| Set task |
Copy out the entries word for word, from their beginning through the line containing "Action: pos(690,255)", and leave the pictures out of your answer.

| Recorded information |

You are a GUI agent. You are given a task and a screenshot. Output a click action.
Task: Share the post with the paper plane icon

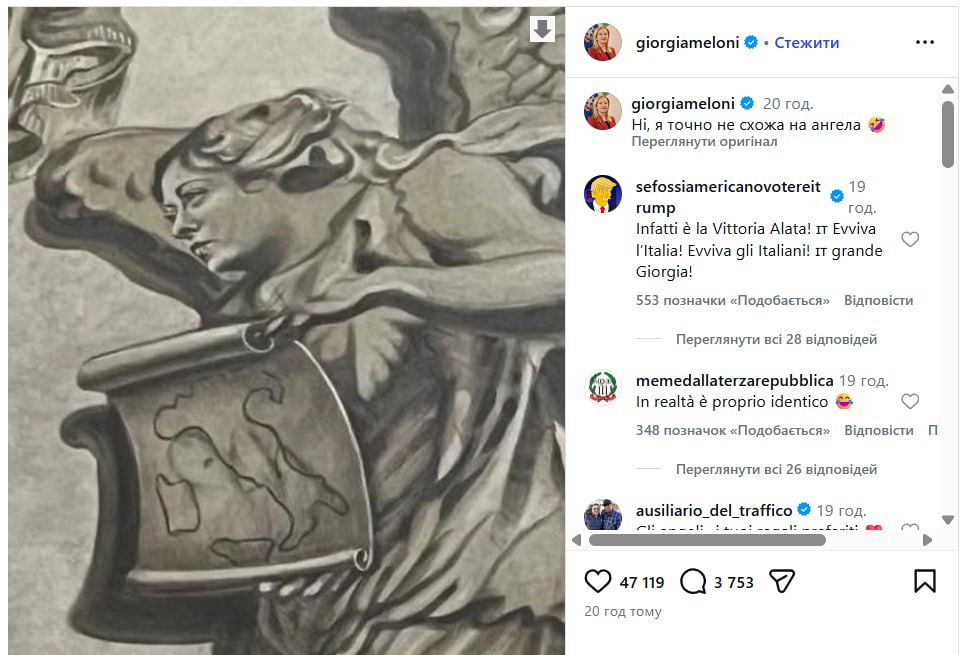click(782, 581)
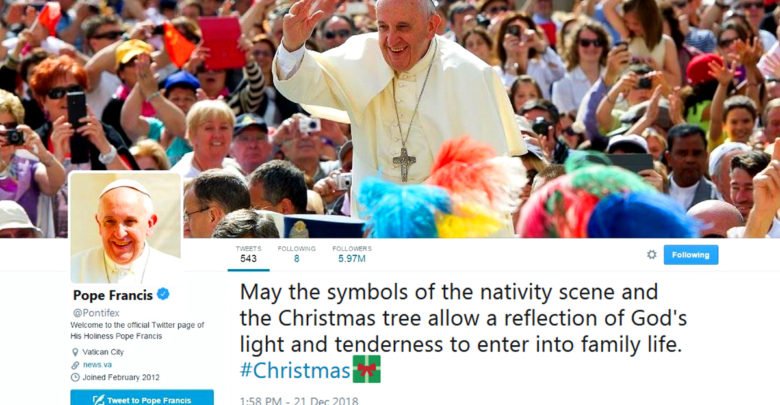The image size is (780, 405).
Task: Toggle the blue Following button
Action: pos(690,255)
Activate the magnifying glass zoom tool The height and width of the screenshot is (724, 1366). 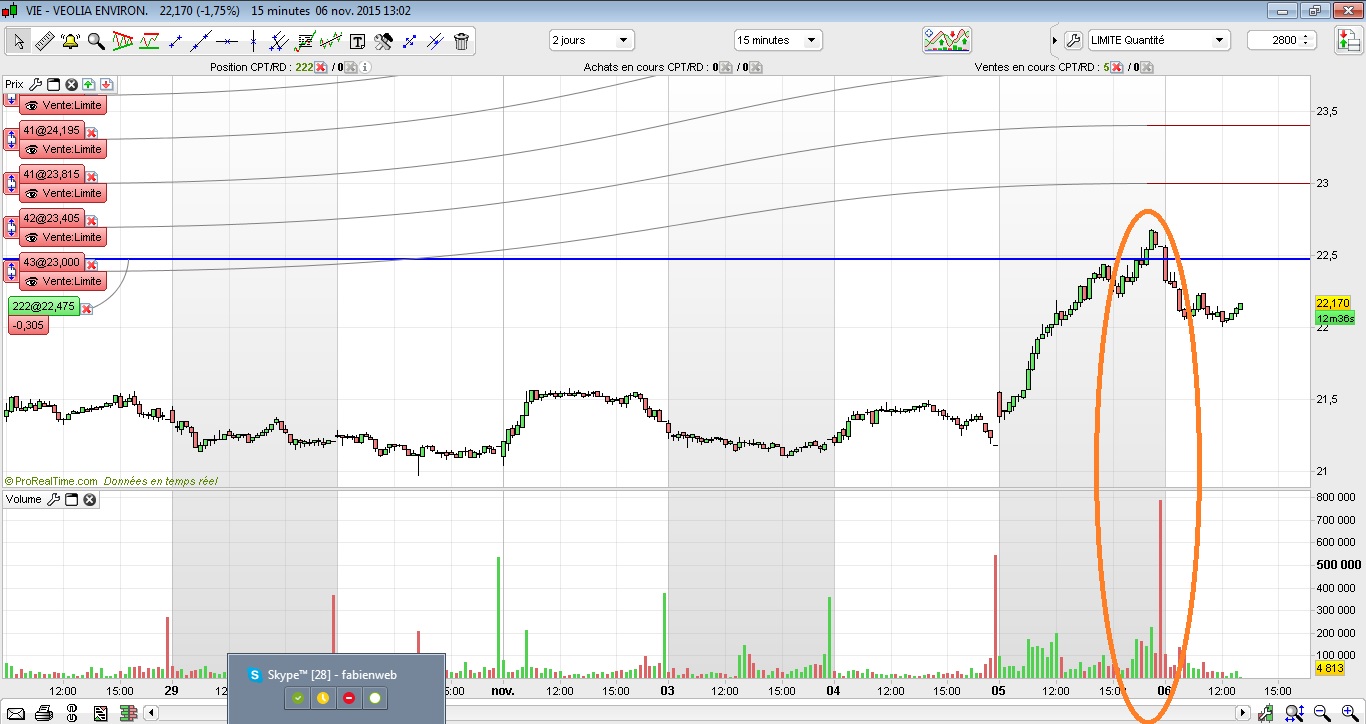[x=96, y=41]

| Response |
You are a GUI agent. You are given a task and a screenshot. Output a click action.
Task: Share the post with the paper plane icon

click(782, 581)
The image size is (780, 405).
Task: Toggle the blue Following button
Action: pos(690,255)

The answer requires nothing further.